Singapore urged to double down on AI and advanced manufacturing
Several segments are projected to generate $29t to $48t in annual revenue by 2040.
Singapore can lead the next wave of global growth if it doubles down on “bold bets” that made it a 7%-a-year growth story over the past six decades, according to McKinsey.
In a report, McKinsey framed the coming 20 years around “arenas of competition” such as AI, semiconductors, the digital economy, electrification, next-gen biopharma and physical-realm innovation.
These segments are projected to generate $29t to $48t in annual revenue by 2040, with APAC the largest market at $13t to $21t.
Historically, ASEAN captured less than 1% of activity in these arenas, but early signals in Singapore—from GlobalFoundries and Micron to Grab, Sea, TurtleTree and Equatorial Space Systems—suggest room to climb.
McKinsey laid out four imperatives. First, as trade fragments, Singapore should double down on being a connector; more than 30% of global trade could shift corridors by 2035, heightening the value of the city-state’s logistics and data links.
Second, it should adapt advanced manufacturing to become “AI-native,” embedding AI on production lines and coordinating real-time supply chains.
Demographics and automation make that shift urgent: the working-age share peaked at 79% in 2012 and is seen falling to 64% by 2050; generative AI could automate 30% of work hours by 2030; robotics may trim physical-labor demand by 11–16%. Robot density also lags Korea’s 1,012 per 10,000 workers, at 770 in Singapore.

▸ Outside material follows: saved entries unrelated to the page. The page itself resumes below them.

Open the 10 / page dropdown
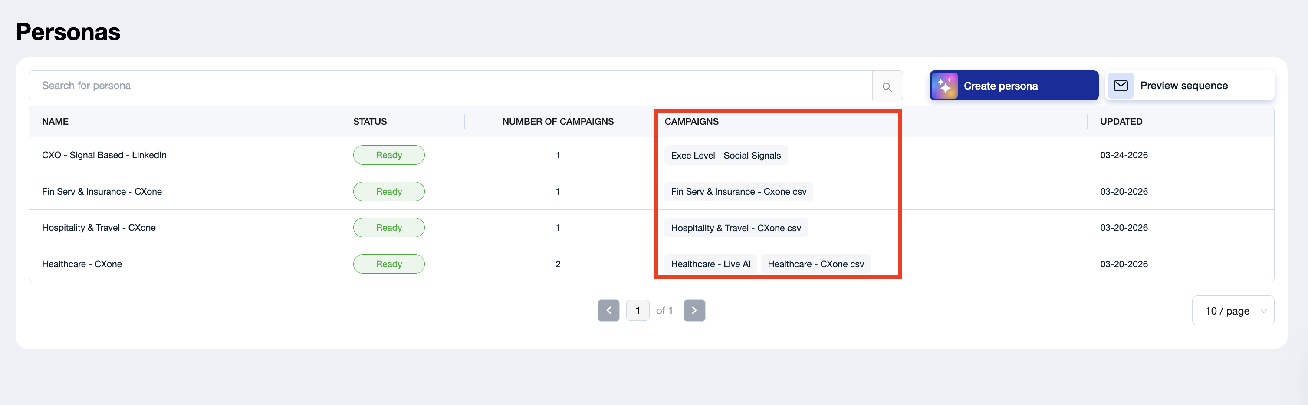[x=1233, y=310]
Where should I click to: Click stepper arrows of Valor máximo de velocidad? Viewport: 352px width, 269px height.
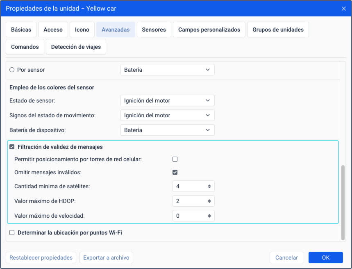click(209, 216)
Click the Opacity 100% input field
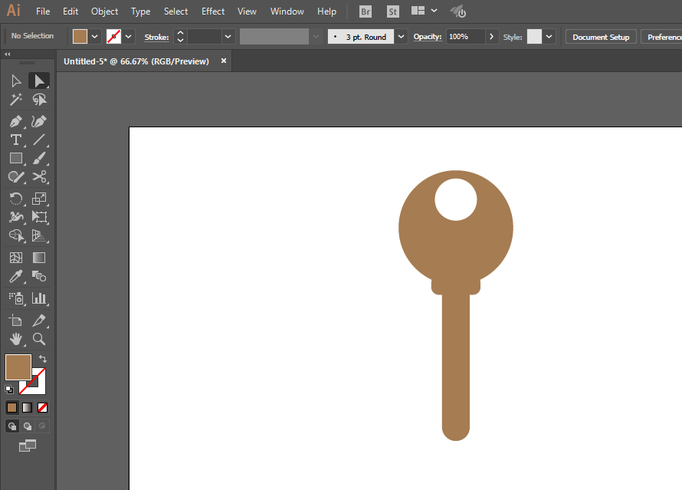This screenshot has height=490, width=682. click(x=465, y=37)
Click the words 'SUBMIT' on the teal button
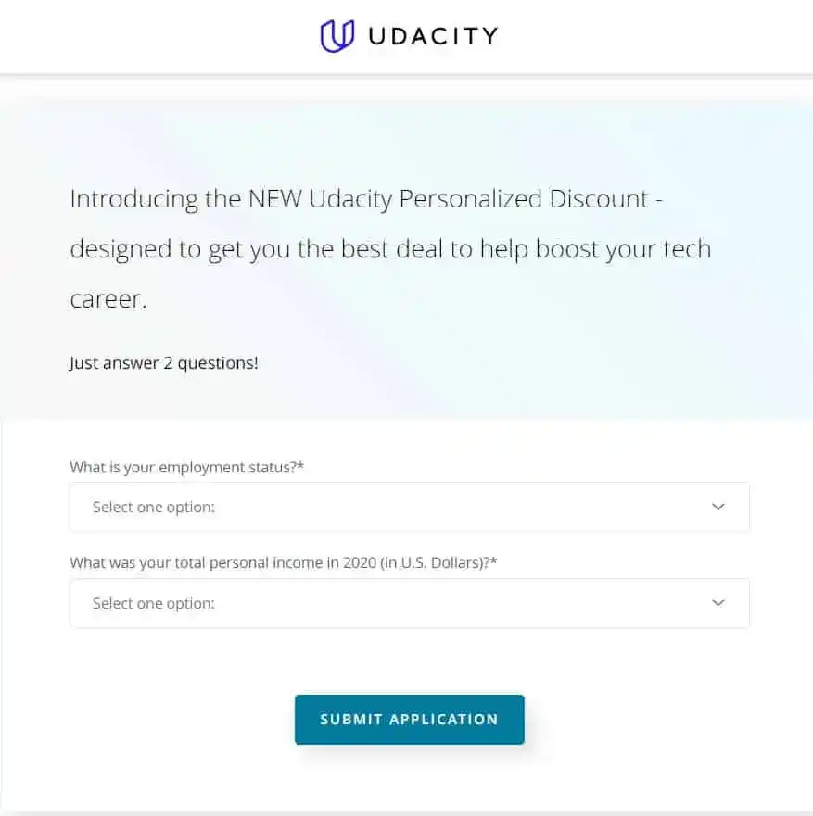Image resolution: width=813 pixels, height=816 pixels. [x=351, y=720]

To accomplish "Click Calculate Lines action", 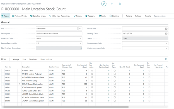I will 38,16.
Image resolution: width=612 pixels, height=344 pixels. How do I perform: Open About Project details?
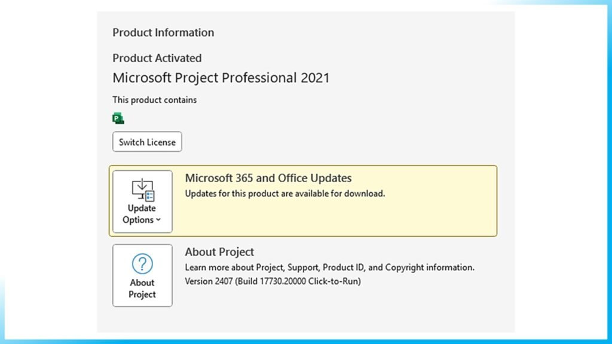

Third, McKinsey said reskilling must become the universal enabler: the average “half-life” of skills is now less than 5 years, and roughly 2.5 years in tech and AI—calling for continuous, AI-powered learning and national frameworks.
Finally, the firm urged mobilising private capital. Singapore drew about $5b in VC in 2024 (just under 1% of GDP); “wealthtech” could unlock 45% of personal assets now sitting in cash and deposits across APAC, whilst a $5.8t intergenerational transfer over the next five years could fuel targeted investment—if policy tilts toward angel, VC and PE risk capital.